Thursday, August 13, 2009






After you've created something a bit new and realized that folks more than a mile away are wanting it, the image of putting your product in a box becomes something more than a passing thought. If your creation is not an easy three dimensional shape, and if it is fragile in the slightest, the ante is upped.

Enter Rick Wilcox and Columbia Corrugated Box of Portland. Once again it's Prototype Time: Try, fail, learn. The CCB pros created the bespoke box you see here. The stand, boxed, fits in it too. The key part is the die cut foam insert into which the bass snuggles like a puppy into the new afghan folded at the end of the sofa. Everything is padded on the top by the eggcrate foam and the gig bag. Barker Basses have arrived safely in places as far flung (from Oregon, USA) as Germany, Mexico, England and Venezuela.

Enter Mark DeHart of Rock Hard Road Cases which is conveniently located in Albany, Oregon. Mark designed the blue beauty you see in the images, using the tried and true foam insert. If you're touring, by surface or by air, it's the one for hard duty.

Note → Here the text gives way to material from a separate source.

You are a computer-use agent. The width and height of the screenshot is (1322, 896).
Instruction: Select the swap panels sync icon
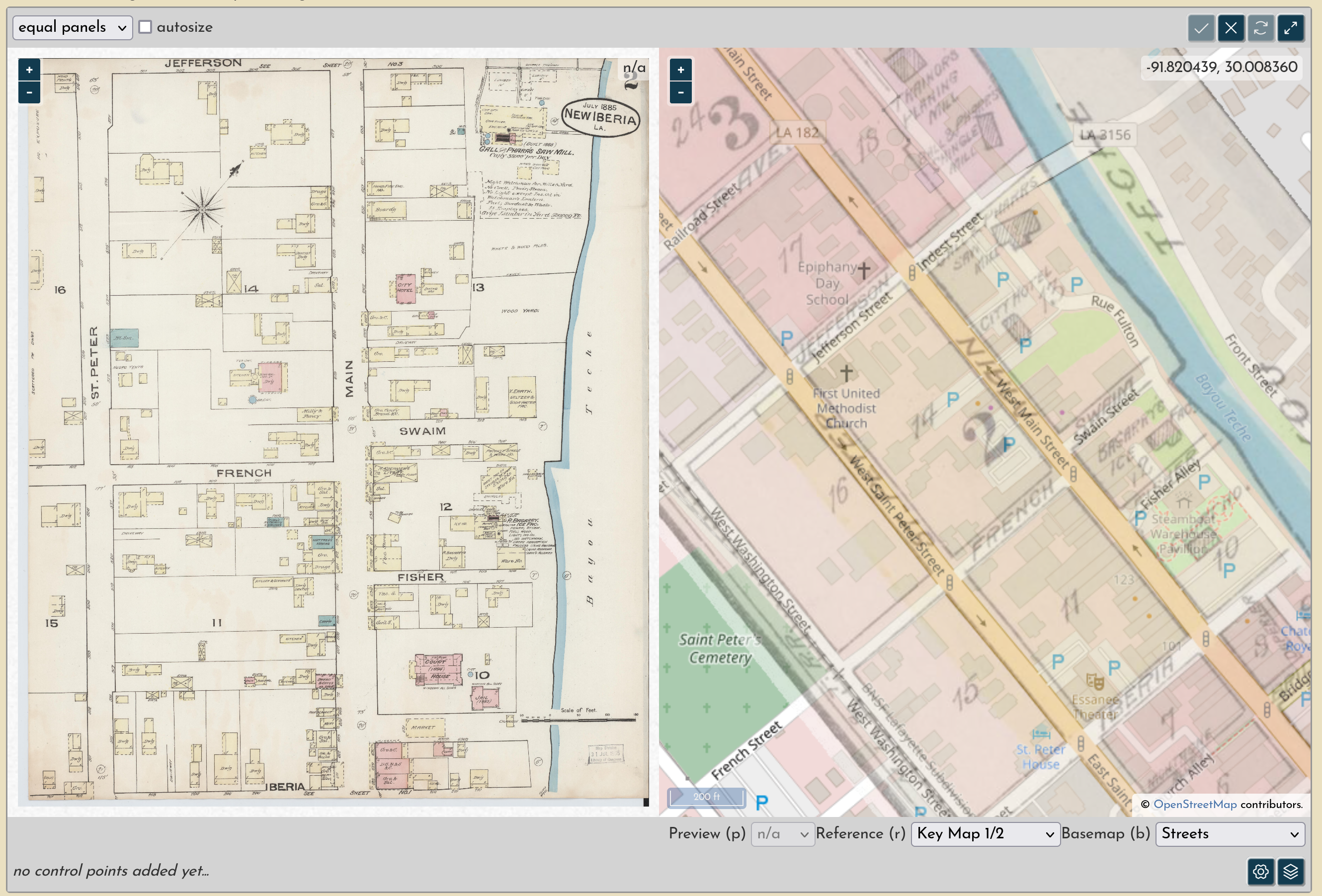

In between these two lands the case shown in tandem with the shipping box: A lightweight but still protective version that's easier to handle than the CCB box. It's shopmade here, and is usable without wheels and an end handle, and actually smaller in dimension than the box.

It's people like Rick and Mark that enable a small company like this one to be on the map.

And that's coming from the Barker Musical Instruments Shipping Department Manager. Who also is the CEO. And the Janitor. Photographer. And, periodically, the Blogger.